07 December 2021

From Dopesick to sewage – how the comms world can make the world wake up

Watching new Disney+ series Dopesick, it struck me how clever those guys behind the business were.

If you haven’t seen it, you shouldn’t really be thinking about them in any positive way – so stick with me on this. The series looks at how one company, Purdue Pharma, created and marketed a product which claimed to manage pain with no danger of addiction.

The company ingratiates itself into every place where its audiences need to access information – from the simple pain charts in doctor surgeries to the friendly doctors in the town halls – and much can be learnt from this even if the intentions were odious.

Ultimately, they found a way to take advantage of a flawed medical system to make huge amounts of money.

And this is where it becomes relevant to what we in communications do, as it is a story rooted in perfecting the art of incredibly effective comms; comms that allowed, supported, facilitated and enabled the company to sell more drugs.

When representing the good things in life, we often fail to take lessons from the bad. We spend all of our time hoping that our audiences will just understand that this is for their benefit, this is for the good and they should therefore accept these things.

We are too lazy. We need to work harder.

A lot of the comms around the ‘bad stuff’ (think tobacco and fossil fuels) is smartly simple and effective. It is often based on an intimate understanding of its audiences and avoids getting caught up in the details (particularly useful when it is the details that can undermine their argument).

Fundamentally, though, the major difference is that none of the comms is actually about the comms at all. The beauty of campaigns driven by companies like Purdue Pharma is that, for the most part, everything is about the impact that they needed to have, and in this case it is all about driving people to ask for more product.

This singularity of focus means that I would guess there wasn’t the tedious back and forth over plans to agree on comms metrics. There probably also wasn’t an overly long PowerPoint deck on comms tactics either. Strip everything back to driving sales and reaching audiences, and it is surprising how much clearer the strategy becomes.

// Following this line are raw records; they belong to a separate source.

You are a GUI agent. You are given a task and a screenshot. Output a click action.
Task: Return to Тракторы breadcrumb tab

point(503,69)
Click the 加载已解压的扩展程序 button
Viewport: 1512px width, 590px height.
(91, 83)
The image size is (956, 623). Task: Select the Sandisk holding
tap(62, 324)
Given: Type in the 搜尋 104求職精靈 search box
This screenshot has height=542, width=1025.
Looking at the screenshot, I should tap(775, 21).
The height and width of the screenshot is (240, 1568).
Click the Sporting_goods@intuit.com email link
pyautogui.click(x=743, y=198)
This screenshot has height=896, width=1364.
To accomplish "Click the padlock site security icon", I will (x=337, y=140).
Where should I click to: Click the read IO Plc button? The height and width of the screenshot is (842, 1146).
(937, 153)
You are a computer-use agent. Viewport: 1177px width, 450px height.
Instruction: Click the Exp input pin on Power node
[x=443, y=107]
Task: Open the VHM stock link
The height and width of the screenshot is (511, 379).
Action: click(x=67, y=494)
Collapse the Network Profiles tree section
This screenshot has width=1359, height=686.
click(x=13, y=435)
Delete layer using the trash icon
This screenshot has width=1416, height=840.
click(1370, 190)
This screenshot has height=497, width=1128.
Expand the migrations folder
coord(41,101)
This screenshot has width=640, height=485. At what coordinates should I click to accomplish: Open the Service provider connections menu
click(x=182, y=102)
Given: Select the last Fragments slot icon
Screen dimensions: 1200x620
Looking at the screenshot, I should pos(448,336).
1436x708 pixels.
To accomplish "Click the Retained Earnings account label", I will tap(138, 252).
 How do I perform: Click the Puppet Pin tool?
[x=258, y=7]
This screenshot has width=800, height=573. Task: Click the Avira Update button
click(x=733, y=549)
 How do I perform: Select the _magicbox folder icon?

And now more than ever we need some singularity of focus. The climate emergency is happening. Fact. In an ideal world we would have all come together to see how we can solve the single worst thing that will happen in our lifetimes. But this isn’t a utopian state and there is no single plan to tackle this.

The challenge with many of the campaigns around the environment is that they become more about woolly aims such as driving awareness and understanding, which makes it almost impossible to succeed. We need to move to impact and think about tangible goals that we can work towards achieving.

Time for change

Around COP 26 there were a few weeks where the environment got into the mainstream and was talked about beyond the environmental ecosystem. There were some big announcements ($130 trillion anyone?) and some nice ideas, but merely a few weeks later we seem to be slipping back to indifference that we can’t afford to happen.

Dynamic change means removing ourselves from our PR bubble and questioning whether our ideas and recommendations really are good enough. We can create campaigns that go beyond our self-serving siloes, but it requires us to be brutal in our goals and more focused in the impact it should achieve.

The people behind SOS Whitstable understand the need for impact. Their aim is very simple – stop the sewage overflow into their waterways. That focus means that everything they do goes back to that. There is no dilution of messages, and the channels and tactics never overshadow that purpose. That makes it far easier for them to galvanise the support they need as people can quickly understand what it is they need to get behind. Their success in forcing a government U-turn on the Environment Bill was testament to that clarity. It was easy to understand what they needed to happen, and it was easy for that message to go beyond their group and resonate with other communities and constituencies.

We have to become better at identifying smaller, more achievable goals that can help us tackle the bigger issue.  The big pharma and energy companies were ruthless in their focus on the bottom line and developed tangible goals that could be backed up in a boardroom. Real change means removing our softer focus, going beyond silly PR metrics and being brave enough to identify and focus.